━━ TRECHO SELECIONADO

De acordo com Rojas (2005 p.35), a America Latina e o Caribe caracterizam-se pela alta taxa de urbanização, de que resulta a formação de elevado número de cidades com características metropolitanas.

Para Rolnik, ( 1995), a cidade é um espaço coletivo no qual prepondera a necessidade de gestão, embora ela tenha se refeito e se auto-transformado no decorrer da historia. Entre esses espaços de relações produtivas e políticas, destacam-se os recortes urbanos que se estendem além das fronteiras legalmente definidas para as jurisdições. Tomando o conceito de cidade, entendido no Brasil com a Sede do Município (Souza,2003), verifica-se que alguns espaços urbanos congregam mais de uma cidade, seja como espaço conurbado, seja como aglomeração urbana ou como região metropolitana.

O processo de metropolização se configura pelo expressivo adensamento populacional em razão da dinâmica da economia e com a expansão física das aglomerações em áreas continuas de ocupação.

De acordo com “ Relatório de pesquisa Arranjos institucionais das Regiões metropolitanas no Brasil”, 15 aglomerados urbanos podem ser considerados regiões metropolitanas que são: Manaus, Belém,Fortaleza, Recife, Salvador,Belo Horizonte,Rio de Janeiro, Vitoria,São Paulo,Campinas, Curitiba,Porto Alegre, Goiânia, Rede integrada de Desenvolvimento do Distrito Federal e Entorno (RIDE-DF), nestes territórios concentram-se 37 % da população brasileira e 52 % do PIB. Segundo o estudo ( Observatório das Metrópoles 2005) deixou claro que existem diferenças substanciais quanto a integração dos municípios entendida como o adensamento dos fluxos econômicos e populacionais, disto resultam unidades regionais bastante diferentes quanto ao efetivo processo de metropolização, o que dificulta a construção de sistemas de governança metropolitana.

━━━━
━━ REGISTROS ARMAZENADOS

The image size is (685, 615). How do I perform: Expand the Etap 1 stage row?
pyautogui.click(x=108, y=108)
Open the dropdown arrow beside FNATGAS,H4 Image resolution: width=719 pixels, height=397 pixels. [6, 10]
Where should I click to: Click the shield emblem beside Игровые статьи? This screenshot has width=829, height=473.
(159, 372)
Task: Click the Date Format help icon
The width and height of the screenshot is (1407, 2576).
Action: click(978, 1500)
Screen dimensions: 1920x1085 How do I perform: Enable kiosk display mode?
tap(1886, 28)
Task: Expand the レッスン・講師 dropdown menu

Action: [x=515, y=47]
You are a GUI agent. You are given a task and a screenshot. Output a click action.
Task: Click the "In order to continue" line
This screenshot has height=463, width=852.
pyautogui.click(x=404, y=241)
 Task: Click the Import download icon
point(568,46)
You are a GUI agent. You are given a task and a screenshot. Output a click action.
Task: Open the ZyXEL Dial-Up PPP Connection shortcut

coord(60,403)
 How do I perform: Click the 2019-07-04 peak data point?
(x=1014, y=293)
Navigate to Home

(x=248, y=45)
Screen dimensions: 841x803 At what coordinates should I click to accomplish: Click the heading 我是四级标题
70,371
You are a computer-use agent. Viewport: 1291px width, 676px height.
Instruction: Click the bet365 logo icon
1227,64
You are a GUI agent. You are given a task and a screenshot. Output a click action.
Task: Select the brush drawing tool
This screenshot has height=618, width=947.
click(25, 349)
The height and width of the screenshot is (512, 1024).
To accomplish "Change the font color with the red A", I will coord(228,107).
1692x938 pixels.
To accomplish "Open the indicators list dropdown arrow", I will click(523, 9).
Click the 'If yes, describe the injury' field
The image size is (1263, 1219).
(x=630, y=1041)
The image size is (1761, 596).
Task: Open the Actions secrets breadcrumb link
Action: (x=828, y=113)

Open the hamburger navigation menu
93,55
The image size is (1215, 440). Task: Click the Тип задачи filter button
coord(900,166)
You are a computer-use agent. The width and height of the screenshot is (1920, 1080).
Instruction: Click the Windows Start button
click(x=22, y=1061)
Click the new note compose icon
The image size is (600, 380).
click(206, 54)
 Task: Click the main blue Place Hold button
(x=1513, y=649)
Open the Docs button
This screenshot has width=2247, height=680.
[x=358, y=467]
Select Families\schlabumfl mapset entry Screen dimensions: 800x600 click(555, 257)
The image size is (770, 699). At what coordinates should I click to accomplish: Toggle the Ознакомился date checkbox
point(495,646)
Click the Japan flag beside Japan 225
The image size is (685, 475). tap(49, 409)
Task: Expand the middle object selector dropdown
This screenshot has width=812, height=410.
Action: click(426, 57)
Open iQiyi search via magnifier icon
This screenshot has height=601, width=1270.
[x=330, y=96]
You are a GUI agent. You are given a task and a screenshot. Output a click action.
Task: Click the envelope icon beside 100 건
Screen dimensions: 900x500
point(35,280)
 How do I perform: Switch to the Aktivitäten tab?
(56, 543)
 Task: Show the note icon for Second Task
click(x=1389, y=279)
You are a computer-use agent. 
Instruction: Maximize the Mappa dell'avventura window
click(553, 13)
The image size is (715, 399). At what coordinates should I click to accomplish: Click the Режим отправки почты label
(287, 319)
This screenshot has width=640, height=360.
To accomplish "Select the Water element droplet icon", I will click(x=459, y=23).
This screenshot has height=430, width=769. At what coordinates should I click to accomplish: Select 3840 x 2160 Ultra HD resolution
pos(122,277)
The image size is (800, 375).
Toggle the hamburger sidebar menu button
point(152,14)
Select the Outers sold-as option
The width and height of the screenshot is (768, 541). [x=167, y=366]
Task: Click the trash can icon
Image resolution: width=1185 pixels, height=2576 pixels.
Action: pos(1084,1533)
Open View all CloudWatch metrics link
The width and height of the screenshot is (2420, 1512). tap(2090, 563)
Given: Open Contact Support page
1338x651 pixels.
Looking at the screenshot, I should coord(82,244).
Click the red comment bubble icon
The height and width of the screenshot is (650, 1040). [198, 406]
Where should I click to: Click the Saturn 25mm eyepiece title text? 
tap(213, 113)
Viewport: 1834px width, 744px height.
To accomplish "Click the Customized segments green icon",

━━━━

§ **PEDIDO A**: Reproduza, do texto sobre metropolização, tudo desde "O processo de metropolização se" até "continuas de ocupação.".
§ **PEDIDO B**: Retome o texto sobre metropolização a partir do ponto em que ele termina.

§ **RESPOSTA FINAL A**:
O processo de metropolização se configura pelo expressivo adensamento populacional em razão da dinâmica da economia e com a expansão física das aglomerações em áreas continuas de ocupação.

§ **RESPOSTA FINAL B**:
Este processo de estabelecimento de marco regulatório e de governança único para as diversas regiões metropolitanas foi agravado com transferência da competência de criação de regiões metropolitanas para os Estados, sendo que hoje existem 42 regiões metropolitanas, (sendo duas no Estado da Bahia: Salvador e Feira de Santana) com critérios distintos pelos diversos Estados da Federação, dificultando a definição de políticas publicas para as regiões metropolitanas.

Além disto a existência de atribuições constitucionais bastantes amplas e precisas para o ente federativo Municipal, se impõem como uma barreira para gestão do território conurbado cuja a escala é a intermunicipalidade( Moura 2000).

A convivência da competência estadual com autonomia municipal não tem sido pacifica, sem legitimidade e recursos orçamentários para coordenar as ações no seu território, restaria ao Estado coordenar ações em comum acordo com municípios metropolitanos.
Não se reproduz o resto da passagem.